_GIVEN REQUEST 1_. In the forum thread on pellet conversion, what seed is Harry currently being fed?

_TEXT BLOCK_.
* Begin *
# Help with pellet conversion.



## Purdyburd (Jan 18, 2019)

Hello. I have been trying for 4 months now to get Harry to eat something besides seed. I've tried broccoli, carrots, spinach, romaine, sprouted bird seed, Harrisons pellets and mash. He won't touch any of it. Currently his seed is Zupreem Smart Selects and Zupreem fruit blend pellets. I put two dishes of pellets in the cage, one next to his seed and one up high by his favorite perch. No interest at all. He won't even go near the pellets to investigate. I have some nutriberries on order to see what happens there. He goes to the seed dish morning , afternoon and evening. I just read about putting the seeds out two times a day for and hour and leaving the pellets out all day. I'll try that next. 

Any suggestions as to how to get him to try pellets? What worked for you?


----------



## Cody (Sep 5, 2013)

A few people have had some luck with using a mirror. If you have a mirror that you can lay down flat and sprinkle some pellets on it and maybe a few seeds to start, if he will try it, the thought is that your bird will see his reflection and think it is another bird eating and be encouraged to try also.


----------



## Purdyburd (Jan 18, 2019)

Good news. This morning he actually perched on the pellet cup and put his head down in a few times. Can't tell if he ate any but it's a good start.


----------



## FaeryBee (May 9, 2011)

*The fact that he put his head down into the cup a few times is absolutely a great start! :clap: :clap: :clap:*


----------



## PixieDust (Oct 19, 2017)

I sat in front of my bird's cage for about two minutes with a big lettuce leaf and nibbled on it noisily. I even made "mmmm" sounds like you would with a baby. He stared transfixed and seemed to figure out it was food and naturally, being a baby, he wanted it.

As soon as I clipped it to the side of his cage, he went for it. I haven't tried anything else yet, but God forbid he doesn't get his lettuce leaf PRONTO in the mornings. :001_rolleyes:


----------



## SnowySugar (Aug 25, 2016)

That's funny. My Sugar will scold loudly and shake the clip where the lettuce goes if I don't give it on time!::budge:::yes:


----------
* End *
_PROVIDED RECORDS_.
* Begin *
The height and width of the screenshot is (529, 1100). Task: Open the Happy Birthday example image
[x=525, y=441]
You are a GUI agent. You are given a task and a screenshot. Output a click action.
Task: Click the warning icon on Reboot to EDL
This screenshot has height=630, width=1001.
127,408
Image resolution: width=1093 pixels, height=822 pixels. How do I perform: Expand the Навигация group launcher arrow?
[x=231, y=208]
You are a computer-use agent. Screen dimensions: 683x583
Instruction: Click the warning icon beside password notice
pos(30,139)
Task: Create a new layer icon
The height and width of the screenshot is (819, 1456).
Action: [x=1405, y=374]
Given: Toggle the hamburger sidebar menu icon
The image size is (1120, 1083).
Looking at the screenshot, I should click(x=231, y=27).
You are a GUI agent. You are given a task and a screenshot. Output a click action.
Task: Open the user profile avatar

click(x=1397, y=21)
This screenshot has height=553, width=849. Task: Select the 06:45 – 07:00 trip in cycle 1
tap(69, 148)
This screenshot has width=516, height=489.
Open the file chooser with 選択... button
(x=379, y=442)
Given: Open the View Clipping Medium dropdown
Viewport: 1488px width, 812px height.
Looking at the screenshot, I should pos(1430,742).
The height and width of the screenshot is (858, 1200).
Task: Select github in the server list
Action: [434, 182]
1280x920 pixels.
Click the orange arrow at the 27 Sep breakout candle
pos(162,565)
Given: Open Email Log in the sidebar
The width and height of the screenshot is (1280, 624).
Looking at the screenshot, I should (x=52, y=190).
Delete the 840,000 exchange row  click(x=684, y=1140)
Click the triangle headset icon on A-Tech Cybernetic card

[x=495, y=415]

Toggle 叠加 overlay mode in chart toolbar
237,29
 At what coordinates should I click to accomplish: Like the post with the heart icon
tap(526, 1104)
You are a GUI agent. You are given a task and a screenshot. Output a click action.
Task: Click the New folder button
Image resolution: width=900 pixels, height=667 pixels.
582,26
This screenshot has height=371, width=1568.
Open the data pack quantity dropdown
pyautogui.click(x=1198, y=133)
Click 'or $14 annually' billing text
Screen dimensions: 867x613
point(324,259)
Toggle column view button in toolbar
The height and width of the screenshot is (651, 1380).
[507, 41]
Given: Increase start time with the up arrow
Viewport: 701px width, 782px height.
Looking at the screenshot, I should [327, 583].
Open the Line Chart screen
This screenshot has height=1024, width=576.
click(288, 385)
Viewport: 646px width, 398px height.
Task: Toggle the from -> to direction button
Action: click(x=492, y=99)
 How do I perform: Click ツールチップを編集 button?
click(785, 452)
* End *
_GIVEN REQUEST 2_. Rewrite the part of the listing starting with the line that contains "This screenshot has width=516, height=489." and going on through the line that contains "tap(526, 1104)" as a numbered list, leaving out blank lines.

_FULL ANSWER 1_. Zupreem Smart Selects.

_FULL ANSWER 2_.
1. This screenshot has width=516, height=489.
2. Open the file chooser with 選択... button
3. (x=379, y=442)
4. Given: Open the View Clipping Medium dropdown
5. Viewport: 1488px width, 812px height.
6. Looking at the screenshot, I should pos(1430,742).
7. The height and width of the screenshot is (858, 1200).
8. Task: Select github in the server list
9. Action: [434, 182]
10. 1280x920 pixels.
11. Click the orange arrow at the 27 Sep breakout candle
12. pos(162,565)
13. Given: Open Email Log in the sidebar
14. The width and height of the screenshot is (1280, 624).
15. Looking at the screenshot, I should (x=52, y=190).
16. Delete the 840,000 exchange row  click(x=684, y=1140)
17. Click the triangle headset icon on A-Tech Cybernetic card
18. [x=495, y=415]
19. Toggle 叠加 overlay mode in chart toolbar
20. 237,29
21.  At what coordinates should I click to accomplish: Like the post with the heart icon
22. tap(526, 1104)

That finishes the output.